▶ [DOCUMENT SEGMENT]
Accepting Reality I: Accepting the Pain
- Oct 27, 2021
- 4 min read
Updated: 3 days ago

Accepting Reality I: Accepting the Pain
The years 2008 and 2009 marked the end of my ability to relax naturally. It was then that a seemingly endless physical pain in my muscles began—ushered in by a literal scream of pain. That moment initiated a state of intense, non-stop chronic stress that would accompany me for over a decade. The only time I was free from it was when I slept.
I tried everything to reduce it. Psychologists, physical therapy, yoga, anti-anxiety medication, meditation, and alternative medicine. All of them failed. The pain could occasionally be repressed by my unconscious mind when I was heavily distracted, but even then, it lingered in the background. No matter how many deep breaths I took or how much I exercised, all my investments and efforts went to waste, proving either entirely feeble or effective only in the short term.
How did I manage to endure for so long without giving up? The answer is not a grandiose philosophical revelation. I simply accepted this reality as inevitable, because I chose to live, and let the pain make me stronger.
The Philosophy of Strategic Defeat
People often view "defeat" as a sign of weakness. However, sometimes defeat is simply the refusal to engage in another health-wasting conflict.
I eventually accepted defeat because I was too busy being miserable over something deemed more "valuable" by society, such as surviving the education system. It is hard to imagine a reality without this pain accompanying me. It acts like a demon that follows me wherever I go—a demon I use to motivate myself and to justify my avoidance of the masses.
Pain is an inevitable physical reality, but suffering is the resistance to that pain. By dropping the resistance, the suffering decreases.
Conflict is an infantile human behavior that has been normalized and integrated deeply into society. Choosing to be "defeated" by the desire for peace is not weakness; it is a tactical acceptance of a reality where the odds are against you.
In solitude, we rest and heal from the physical and mental pains of society. This healing is the key to finding strength against the verdicts of a reality beyond our control—a reality shaped by the tyranny of circumstances and our actions.
If you cannot improve your external reality, your optimal strategy is to look within.
The Toxicity of Unrealistic Hope
Hope is a vital mechanism when there is a genuine possibility of salvation or redemption. However, when you become obsessive about an impossible hope, it morphs into a nuisance—a distracting disturbance to your daily functioning.
The more grandiose and unrealistic your hope is, the more miserable it will make you. Instead of compelling you to work, it paralyzes you. Hope must be strictly limited to our realistic potentials. The more we engage with mental fantasies, the more we refuse to accept reality as it is. Eventually, this friction causes us to despise the world and humanity.

▶ [DATA EXCERPTS]

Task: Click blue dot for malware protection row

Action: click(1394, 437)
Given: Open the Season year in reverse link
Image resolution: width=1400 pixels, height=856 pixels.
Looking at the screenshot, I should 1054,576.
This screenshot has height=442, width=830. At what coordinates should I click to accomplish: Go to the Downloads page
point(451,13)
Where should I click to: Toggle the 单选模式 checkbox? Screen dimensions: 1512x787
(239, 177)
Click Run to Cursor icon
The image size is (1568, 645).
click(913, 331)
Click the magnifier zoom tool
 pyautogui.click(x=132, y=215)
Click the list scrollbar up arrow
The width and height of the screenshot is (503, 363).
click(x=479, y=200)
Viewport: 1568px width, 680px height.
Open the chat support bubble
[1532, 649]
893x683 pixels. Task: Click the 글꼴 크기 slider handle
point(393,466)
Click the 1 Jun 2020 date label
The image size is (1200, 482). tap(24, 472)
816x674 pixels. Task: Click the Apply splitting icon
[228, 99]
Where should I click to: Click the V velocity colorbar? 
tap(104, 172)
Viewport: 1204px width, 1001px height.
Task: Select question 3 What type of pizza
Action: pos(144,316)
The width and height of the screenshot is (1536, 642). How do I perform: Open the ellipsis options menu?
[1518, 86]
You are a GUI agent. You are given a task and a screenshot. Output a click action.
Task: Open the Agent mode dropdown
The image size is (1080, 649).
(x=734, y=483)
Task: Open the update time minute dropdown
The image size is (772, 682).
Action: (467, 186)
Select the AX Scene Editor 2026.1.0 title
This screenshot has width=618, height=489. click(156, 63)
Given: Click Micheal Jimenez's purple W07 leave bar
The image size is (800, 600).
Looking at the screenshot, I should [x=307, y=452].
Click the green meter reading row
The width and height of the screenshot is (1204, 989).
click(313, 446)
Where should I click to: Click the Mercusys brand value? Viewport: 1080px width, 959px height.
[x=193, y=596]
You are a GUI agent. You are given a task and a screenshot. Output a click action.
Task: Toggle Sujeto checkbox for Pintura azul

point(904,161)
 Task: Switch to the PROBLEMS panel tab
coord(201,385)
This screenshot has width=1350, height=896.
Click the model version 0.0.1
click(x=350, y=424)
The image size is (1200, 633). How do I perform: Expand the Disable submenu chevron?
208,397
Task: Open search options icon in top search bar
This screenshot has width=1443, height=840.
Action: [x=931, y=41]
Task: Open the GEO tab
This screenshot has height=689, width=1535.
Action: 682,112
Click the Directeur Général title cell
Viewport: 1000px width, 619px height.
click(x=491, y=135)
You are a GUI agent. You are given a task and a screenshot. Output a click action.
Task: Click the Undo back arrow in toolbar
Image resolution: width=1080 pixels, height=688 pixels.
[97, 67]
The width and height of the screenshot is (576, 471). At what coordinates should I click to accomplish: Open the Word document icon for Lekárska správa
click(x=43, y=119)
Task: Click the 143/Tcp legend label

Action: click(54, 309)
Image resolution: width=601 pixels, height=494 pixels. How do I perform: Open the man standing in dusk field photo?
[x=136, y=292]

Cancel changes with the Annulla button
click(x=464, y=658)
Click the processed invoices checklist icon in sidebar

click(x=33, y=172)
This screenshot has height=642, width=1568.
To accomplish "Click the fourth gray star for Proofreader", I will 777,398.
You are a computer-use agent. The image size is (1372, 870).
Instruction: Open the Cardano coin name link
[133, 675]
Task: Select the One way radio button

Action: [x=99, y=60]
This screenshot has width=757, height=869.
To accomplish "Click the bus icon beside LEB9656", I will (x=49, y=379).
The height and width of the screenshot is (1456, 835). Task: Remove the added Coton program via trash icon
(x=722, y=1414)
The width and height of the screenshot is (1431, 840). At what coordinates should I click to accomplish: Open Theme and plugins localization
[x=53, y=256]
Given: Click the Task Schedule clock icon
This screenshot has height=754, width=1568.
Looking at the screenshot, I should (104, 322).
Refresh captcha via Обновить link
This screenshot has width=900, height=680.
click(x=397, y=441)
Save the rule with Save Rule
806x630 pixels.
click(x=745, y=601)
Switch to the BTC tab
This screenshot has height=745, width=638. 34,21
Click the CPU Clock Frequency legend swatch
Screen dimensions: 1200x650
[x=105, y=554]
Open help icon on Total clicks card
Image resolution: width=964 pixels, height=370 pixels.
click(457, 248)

▶ [WHAT IS EXPECTED] Summarize the essay on accepting pain in two sentences. The records are separate material from the text.

▶ [COMPLETED EXERCISE] The writer describes constant muscle pain that began in 2008 and 2009, resisted every remedy tried, and was endured by accepting it as inevitable. The essay argues that dropping resistance to pain reduces suffering, that choosing defeat for the sake of peace is not weakness, and that hope becomes harmful when it is unrealistic.